------ Data excerpts
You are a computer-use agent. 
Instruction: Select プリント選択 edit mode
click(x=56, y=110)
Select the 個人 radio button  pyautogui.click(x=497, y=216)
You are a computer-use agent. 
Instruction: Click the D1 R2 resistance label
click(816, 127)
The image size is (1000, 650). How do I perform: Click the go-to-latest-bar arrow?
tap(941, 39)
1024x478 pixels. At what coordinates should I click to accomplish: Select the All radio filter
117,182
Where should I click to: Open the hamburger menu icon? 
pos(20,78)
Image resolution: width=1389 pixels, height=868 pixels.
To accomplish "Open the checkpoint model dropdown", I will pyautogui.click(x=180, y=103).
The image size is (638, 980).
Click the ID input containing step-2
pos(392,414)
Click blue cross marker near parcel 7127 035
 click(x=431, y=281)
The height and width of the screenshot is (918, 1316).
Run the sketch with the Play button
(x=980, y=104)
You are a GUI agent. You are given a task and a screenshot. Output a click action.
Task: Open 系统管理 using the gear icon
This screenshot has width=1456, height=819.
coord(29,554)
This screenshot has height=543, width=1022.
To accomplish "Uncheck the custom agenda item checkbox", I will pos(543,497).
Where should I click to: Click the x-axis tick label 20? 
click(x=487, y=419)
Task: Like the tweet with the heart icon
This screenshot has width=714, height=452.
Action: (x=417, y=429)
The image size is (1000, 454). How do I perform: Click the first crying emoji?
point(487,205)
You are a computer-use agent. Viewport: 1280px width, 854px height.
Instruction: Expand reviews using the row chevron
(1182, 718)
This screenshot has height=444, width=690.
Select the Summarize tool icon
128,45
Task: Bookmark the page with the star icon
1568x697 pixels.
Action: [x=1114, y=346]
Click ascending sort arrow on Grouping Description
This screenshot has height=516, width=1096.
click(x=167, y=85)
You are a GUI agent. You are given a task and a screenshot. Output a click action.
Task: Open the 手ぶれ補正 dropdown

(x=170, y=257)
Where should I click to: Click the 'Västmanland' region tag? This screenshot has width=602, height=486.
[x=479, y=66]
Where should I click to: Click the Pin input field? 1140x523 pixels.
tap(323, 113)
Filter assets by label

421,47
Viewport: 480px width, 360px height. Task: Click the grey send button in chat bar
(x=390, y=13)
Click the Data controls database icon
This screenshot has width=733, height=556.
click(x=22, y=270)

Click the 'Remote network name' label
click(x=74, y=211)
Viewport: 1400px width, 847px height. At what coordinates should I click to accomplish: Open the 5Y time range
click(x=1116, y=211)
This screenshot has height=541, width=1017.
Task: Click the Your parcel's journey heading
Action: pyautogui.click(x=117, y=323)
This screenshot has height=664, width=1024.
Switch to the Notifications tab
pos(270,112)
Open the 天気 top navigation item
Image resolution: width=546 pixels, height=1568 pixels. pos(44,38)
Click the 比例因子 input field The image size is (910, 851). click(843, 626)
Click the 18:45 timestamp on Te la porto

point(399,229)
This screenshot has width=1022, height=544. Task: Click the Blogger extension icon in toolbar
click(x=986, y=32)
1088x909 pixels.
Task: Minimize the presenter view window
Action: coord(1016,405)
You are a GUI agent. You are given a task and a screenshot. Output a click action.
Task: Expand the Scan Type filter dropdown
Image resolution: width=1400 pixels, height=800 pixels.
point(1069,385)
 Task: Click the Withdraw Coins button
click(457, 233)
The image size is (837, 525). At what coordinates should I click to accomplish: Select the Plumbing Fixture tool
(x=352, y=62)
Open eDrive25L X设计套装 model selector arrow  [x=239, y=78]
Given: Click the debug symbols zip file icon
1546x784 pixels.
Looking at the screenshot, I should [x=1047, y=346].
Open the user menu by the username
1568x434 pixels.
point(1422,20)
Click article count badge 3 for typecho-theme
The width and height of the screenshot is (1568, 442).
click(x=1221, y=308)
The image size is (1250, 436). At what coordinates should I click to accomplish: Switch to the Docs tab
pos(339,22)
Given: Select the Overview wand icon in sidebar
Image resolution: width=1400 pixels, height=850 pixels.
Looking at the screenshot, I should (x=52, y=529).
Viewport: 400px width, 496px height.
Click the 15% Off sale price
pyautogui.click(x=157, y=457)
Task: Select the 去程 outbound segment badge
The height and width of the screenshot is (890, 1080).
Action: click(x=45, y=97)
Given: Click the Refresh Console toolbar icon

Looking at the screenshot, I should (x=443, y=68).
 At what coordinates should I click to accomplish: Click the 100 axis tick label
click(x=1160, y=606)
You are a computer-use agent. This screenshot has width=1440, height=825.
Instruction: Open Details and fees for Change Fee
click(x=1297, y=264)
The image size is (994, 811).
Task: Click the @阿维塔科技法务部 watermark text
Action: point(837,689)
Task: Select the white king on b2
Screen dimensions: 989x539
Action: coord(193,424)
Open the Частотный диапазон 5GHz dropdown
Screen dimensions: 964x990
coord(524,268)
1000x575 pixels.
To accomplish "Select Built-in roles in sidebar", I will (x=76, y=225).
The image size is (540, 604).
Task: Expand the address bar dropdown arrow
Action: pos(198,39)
------------
▸ **The request**
Put every line of the records above into a Markdown table with the columns Row and Line, numbering the rows and leaving out blank lines.

▸ **Output of the task**
| Row | Line |
|---|---|
| 1 | You are a computer-use agent.  |
| 2 | Instruction: Select プリント選択 edit mode |
| 3 | click(x=56, y=110) |
| 4 | Select the 個人 radio button  pyautogui.click(x=497, y=216) |
| 5 | You are a computer-use agent.  |
| 6 | Instruction: Click the D1 R2 resistance label |
| 7 | click(816, 127) |
| 8 | The image size is (1000, 650). How do I perform: Click the go-to-latest-bar arrow? |
| 9 | tap(941, 39) |
| 10 | 1024x478 pixels. At what coordinates should I click to accomplish: Select the All radio filter |
| 11 | 117,182 |
| 12 | Where should I click to: Open the hamburger menu icon?  |
| 13 | pos(20,78) |
| 14 | Image resolution: width=1389 pixels, height=868 pixels. |
| 15 | To accomplish "Open the checkpoint model dropdown", I will pyautogui.click(x=180, y=103). |
| 16 | The image size is (638, 980). |
| 17 | Click the ID input containing step-2 |
| 18 | pos(392,414) |
| 19 | Click blue cross marker near parcel 7127 035 |
| 20 |  click(x=431, y=281) |
| 21 | The height and width of the screenshot is (918, 1316). |
| 22 | Run the sketch with the Play button |
| 23 | (x=980, y=104) |
| 24 | You are a GUI agent. You are given a task and a screenshot. Output a click action. |
| 25 | Task: Open 系统管理 using the gear icon |
| 26 | This screenshot has width=1456, height=819. |
| 27 | coord(29,554) |
| 28 | This screenshot has height=543, width=1022. |
| 29 | To accomplish "Uncheck the custom agenda item checkbox", I will pos(543,497). |
| 30 | Where should I click to: Click the x-axis tick label 20?  |
| 31 | click(x=487, y=419) |
| 32 | Task: Like the tweet with the heart icon |
| 33 | This screenshot has width=714, height=452. |
| 34 | Action: (x=417, y=429) |
| 35 | The image size is (1000, 454). How do I perform: Click the first crying emoji? |
| 36 | point(487,205) |
| 37 | You are a computer-use agent. Viewport: 1280px width, 854px height. |
| 38 | Instruction: Expand reviews using the row chevron |
| 39 | (1182, 718) |
| 40 | This screenshot has height=444, width=690. |
| 41 | Select the Summarize tool icon |
| 42 | 128,45 |
| 43 | Task: Bookmark the page with the star icon |
| 44 | 1568x697 pixels. |
| 45 | Action: [x=1114, y=346] |
| 46 | Click ascending sort arrow on Grouping Description |
| 47 | This screenshot has height=516, width=1096. |
| 48 | click(x=167, y=85) |
| 49 | You are a GUI agent. You are given a task and a screenshot. Output a click action. |
| 50 | Task: Open the 手ぶれ補正 dropdown |
| 51 | (x=170, y=257) |
| 52 | Where should I click to: Click the 'Västmanland' region tag? This screenshot has width=602, height=486. |
| 53 | [x=479, y=66] |
| 54 | Where should I click to: Click the Pin input field? 1140x523 pixels. |
| 55 | tap(323, 113) |
| 56 | Filter assets by label |
| 57 | 421,47 |
| 58 | Viewport: 480px width, 360px height. Task: Click the grey send button in chat bar |
| 59 | (x=390, y=13) |
| 60 | Click the Data controls database icon |
| 61 | This screenshot has width=733, height=556. |
| 62 | click(x=22, y=270) |
| 63 | Click the 'Remote network name' label |
| 64 | click(x=74, y=211) |
| 65 | Viewport: 1400px width, 847px height. At what coordinates should I click to accomplish: Open the 5Y time range |
| 66 | click(x=1116, y=211) |
| 67 | This screenshot has height=541, width=1017. |
| 68 | Task: Click the Your parcel's journey heading |
| 69 | Action: pyautogui.click(x=117, y=323) |
| 70 | This screenshot has height=664, width=1024. |
| 71 | Switch to the Notifications tab |
| 72 | pos(270,112) |
| 73 | Open the 天気 top navigation item |
| 74 | Image resolution: width=546 pixels, height=1568 pixels. pos(44,38) |
| 75 | Click the 比例因子 input field The image size is (910, 851). click(843, 626) |
| 76 | Click the 18:45 timestamp on Te la porto |
| 77 | point(399,229) |
| 78 | This screenshot has width=1022, height=544. Task: Click the Blogger extension icon in toolbar |
| 79 | click(x=986, y=32) |
| 80 | 1088x909 pixels. |
| 81 | Task: Minimize the presenter view window |
| 82 | Action: coord(1016,405) |
| 83 | You are a GUI agent. You are given a task and a screenshot. Output a click action. |
| 84 | Task: Expand the Scan Type filter dropdown |
| 85 | Image resolution: width=1400 pixels, height=800 pixels. |
| 86 | point(1069,385) |
| 87 |  Task: Click the Withdraw Coins button |
| 88 | click(457, 233) |
| 89 | The image size is (837, 525). At what coordinates should I click to accomplish: Select the Plumbing Fixture tool |
| 90 | (x=352, y=62) |
| 91 | Open eDrive25L X设计套装 model selector arrow  [x=239, y=78] |
| 92 | Given: Click the debug symbols zip file icon |
| 93 | 1546x784 pixels. |
| 94 | Looking at the screenshot, I should [x=1047, y=346]. |
| 95 | Open the user menu by the username |
| 96 | 1568x434 pixels. |
| 97 | point(1422,20) |
| 98 | Click article count badge 3 for typecho-theme |
| 99 | The width and height of the screenshot is (1568, 442). |
| 100 | click(x=1221, y=308) |
| 101 | The image size is (1250, 436). At what coordinates should I click to accomplish: Switch to the Docs tab |
| 102 | pos(339,22) |
| 103 | Given: Select the Overview wand icon in sidebar |
| 104 | Image resolution: width=1400 pixels, height=850 pixels. |
| 105 | Looking at the screenshot, I should (x=52, y=529). |
| 106 | Viewport: 400px width, 496px height. |
| 107 | Click the 15% Off sale price |
| 108 | pyautogui.click(x=157, y=457) |
| 109 | Task: Select the 去程 outbound segment badge |
| 110 | The height and width of the screenshot is (890, 1080). |
| 111 | Action: click(x=45, y=97) |
| 112 | Given: Click the Refresh Console toolbar icon |
| 113 | Looking at the screenshot, I should (x=443, y=68). |
| 114 |  At what coordinates should I click to accomplish: Click the 100 axis tick label |
| 115 | click(x=1160, y=606) |
| 116 | You are a computer-use agent. This screenshot has width=1440, height=825. |
| 117 | Instruction: Open Details and fees for Change Fee |
| 118 | click(x=1297, y=264) |
| 119 | The image size is (994, 811). |
| 120 | Task: Click the @阿维塔科技法务部 watermark text |
| 121 | Action: point(837,689) |
| 122 | Task: Select the white king on b2 |
| 123 | Screen dimensions: 989x539 |
| 124 | Action: coord(193,424) |
| 125 | Open the Частотный диапазон 5GHz dropdown |
| 126 | Screen dimensions: 964x990 |
| 127 | coord(524,268) |
| 128 | 1000x575 pixels. |
| 129 | To accomplish "Select Built-in roles in sidebar", I will (x=76, y=225). |
| 130 | The image size is (540, 604). |
| 131 | Task: Expand the address bar dropdown arrow |
| 132 | Action: pos(198,39) |